*** EXTRACTED INFORMATION Section Begins ***

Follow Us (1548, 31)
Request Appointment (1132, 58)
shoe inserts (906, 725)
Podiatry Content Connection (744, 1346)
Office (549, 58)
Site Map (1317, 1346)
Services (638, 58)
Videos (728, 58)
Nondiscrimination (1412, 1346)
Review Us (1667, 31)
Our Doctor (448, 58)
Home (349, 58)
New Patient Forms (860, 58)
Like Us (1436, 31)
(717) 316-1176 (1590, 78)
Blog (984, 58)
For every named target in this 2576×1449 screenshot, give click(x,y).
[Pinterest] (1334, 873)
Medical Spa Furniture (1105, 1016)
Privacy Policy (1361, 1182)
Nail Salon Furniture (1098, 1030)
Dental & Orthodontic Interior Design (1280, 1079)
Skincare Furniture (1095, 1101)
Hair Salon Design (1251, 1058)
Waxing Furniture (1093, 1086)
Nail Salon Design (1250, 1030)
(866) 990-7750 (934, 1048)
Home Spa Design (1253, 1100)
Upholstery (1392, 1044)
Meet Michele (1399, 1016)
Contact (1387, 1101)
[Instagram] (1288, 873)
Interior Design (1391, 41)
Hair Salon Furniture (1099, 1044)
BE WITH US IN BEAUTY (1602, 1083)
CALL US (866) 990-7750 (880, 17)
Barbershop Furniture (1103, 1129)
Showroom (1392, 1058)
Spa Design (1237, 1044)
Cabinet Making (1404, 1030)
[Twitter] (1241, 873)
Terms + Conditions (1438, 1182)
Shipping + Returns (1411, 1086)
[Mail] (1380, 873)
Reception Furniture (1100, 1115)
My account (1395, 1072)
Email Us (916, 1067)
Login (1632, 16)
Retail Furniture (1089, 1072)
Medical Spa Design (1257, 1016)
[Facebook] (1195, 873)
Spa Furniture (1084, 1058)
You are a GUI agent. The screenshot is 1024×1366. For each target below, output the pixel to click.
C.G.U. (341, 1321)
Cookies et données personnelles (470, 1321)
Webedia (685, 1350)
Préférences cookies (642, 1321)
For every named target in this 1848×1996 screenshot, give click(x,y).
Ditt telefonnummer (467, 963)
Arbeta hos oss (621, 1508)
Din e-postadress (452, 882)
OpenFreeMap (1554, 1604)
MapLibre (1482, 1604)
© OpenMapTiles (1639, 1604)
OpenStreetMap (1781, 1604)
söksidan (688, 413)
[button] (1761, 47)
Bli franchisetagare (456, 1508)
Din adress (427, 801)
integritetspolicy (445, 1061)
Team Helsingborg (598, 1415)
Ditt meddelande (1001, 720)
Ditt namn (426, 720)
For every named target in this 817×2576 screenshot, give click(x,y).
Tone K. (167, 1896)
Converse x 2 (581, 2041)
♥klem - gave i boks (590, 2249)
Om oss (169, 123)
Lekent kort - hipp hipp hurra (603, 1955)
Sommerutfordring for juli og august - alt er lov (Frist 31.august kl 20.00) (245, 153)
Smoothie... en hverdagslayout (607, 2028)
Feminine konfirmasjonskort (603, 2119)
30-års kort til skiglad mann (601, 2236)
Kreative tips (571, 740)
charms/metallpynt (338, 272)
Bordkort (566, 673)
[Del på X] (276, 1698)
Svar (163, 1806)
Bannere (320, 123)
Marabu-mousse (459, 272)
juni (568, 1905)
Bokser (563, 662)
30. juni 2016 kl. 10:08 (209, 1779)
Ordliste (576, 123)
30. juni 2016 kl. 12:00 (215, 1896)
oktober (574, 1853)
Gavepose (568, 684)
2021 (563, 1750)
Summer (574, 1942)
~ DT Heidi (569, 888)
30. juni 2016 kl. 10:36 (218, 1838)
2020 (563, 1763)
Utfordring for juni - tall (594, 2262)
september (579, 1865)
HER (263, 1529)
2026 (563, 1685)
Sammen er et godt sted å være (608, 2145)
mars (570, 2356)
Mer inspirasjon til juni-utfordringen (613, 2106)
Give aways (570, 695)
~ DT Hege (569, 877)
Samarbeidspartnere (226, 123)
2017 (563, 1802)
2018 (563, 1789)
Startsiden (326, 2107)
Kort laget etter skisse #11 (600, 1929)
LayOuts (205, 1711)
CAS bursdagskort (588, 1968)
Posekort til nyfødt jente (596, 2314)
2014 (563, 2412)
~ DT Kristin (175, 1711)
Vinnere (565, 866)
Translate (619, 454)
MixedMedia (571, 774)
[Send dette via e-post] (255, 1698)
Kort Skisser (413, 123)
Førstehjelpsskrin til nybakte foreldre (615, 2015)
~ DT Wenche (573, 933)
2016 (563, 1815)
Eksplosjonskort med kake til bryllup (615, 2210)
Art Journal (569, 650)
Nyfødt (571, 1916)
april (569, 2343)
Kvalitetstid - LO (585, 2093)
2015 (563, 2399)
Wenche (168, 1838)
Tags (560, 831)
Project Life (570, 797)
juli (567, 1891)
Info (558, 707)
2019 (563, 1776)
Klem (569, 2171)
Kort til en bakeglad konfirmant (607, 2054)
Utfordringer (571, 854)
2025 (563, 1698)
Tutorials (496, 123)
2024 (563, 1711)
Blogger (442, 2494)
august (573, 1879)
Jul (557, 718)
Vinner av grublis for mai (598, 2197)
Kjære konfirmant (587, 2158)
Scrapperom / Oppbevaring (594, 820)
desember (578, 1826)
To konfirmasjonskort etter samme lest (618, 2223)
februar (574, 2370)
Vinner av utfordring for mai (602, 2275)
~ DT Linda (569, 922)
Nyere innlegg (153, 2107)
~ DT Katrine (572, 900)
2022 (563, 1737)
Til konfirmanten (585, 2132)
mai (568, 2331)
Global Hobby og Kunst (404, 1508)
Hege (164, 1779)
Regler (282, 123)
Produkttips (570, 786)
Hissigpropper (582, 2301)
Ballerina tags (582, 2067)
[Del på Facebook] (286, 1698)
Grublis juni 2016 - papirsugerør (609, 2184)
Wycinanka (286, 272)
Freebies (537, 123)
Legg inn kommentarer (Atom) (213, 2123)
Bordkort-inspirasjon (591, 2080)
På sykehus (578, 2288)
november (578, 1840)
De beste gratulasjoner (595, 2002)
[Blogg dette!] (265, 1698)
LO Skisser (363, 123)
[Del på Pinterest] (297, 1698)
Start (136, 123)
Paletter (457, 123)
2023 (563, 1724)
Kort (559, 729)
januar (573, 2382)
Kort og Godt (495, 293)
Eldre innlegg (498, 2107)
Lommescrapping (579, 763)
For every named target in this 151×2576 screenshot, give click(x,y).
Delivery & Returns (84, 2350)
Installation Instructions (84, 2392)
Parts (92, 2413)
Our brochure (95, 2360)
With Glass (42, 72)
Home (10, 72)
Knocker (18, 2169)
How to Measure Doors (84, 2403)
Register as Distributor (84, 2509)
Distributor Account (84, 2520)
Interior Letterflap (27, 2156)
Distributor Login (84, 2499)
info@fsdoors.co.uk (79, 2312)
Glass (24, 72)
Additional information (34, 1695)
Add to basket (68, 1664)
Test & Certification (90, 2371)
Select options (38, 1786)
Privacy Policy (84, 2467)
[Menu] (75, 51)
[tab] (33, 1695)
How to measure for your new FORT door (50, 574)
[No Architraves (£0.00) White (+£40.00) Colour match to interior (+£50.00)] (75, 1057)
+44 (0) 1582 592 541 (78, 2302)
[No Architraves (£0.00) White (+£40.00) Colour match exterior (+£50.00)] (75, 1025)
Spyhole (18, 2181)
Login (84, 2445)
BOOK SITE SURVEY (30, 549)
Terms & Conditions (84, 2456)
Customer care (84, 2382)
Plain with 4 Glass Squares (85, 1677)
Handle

*** EXTRACTED INFORMATION Section Ends ***

TASK TO COMPLETE: The reply should consist solely of the lines above from the one that has "CALL US (866) 990-7750 (880, 17)" through the one that has "Arbeta hos oss (621, 1508)", reproduced exactly.

OUTPUT:
CALL US (866) 990-7750 (880, 17)
Barbershop Furniture (1103, 1129)
Showroom (1392, 1058)
Spa Design (1237, 1044)
Cabinet Making (1404, 1030)
[Twitter] (1241, 873)
Terms + Conditions (1438, 1182)
Shipping + Returns (1411, 1086)
[Mail] (1380, 873)
Reception Furniture (1100, 1115)
My account (1395, 1072)
Email Us (916, 1067)
Login (1632, 16)
Retail Furniture (1089, 1072)
Medical Spa Design (1257, 1016)
[Facebook] (1195, 873)
Spa Furniture (1084, 1058)
You are a GUI agent. The screenshot is 1024×1366. For each target below, output the pixel to click.
C.G.U. (341, 1321)
Cookies et données personnelles (470, 1321)
Webedia (685, 1350)
Préférences cookies (642, 1321)
For every named target in this 1848×1996 screenshot, give click(x,y).
Ditt telefonnummer (467, 963)
Arbeta hos oss (621, 1508)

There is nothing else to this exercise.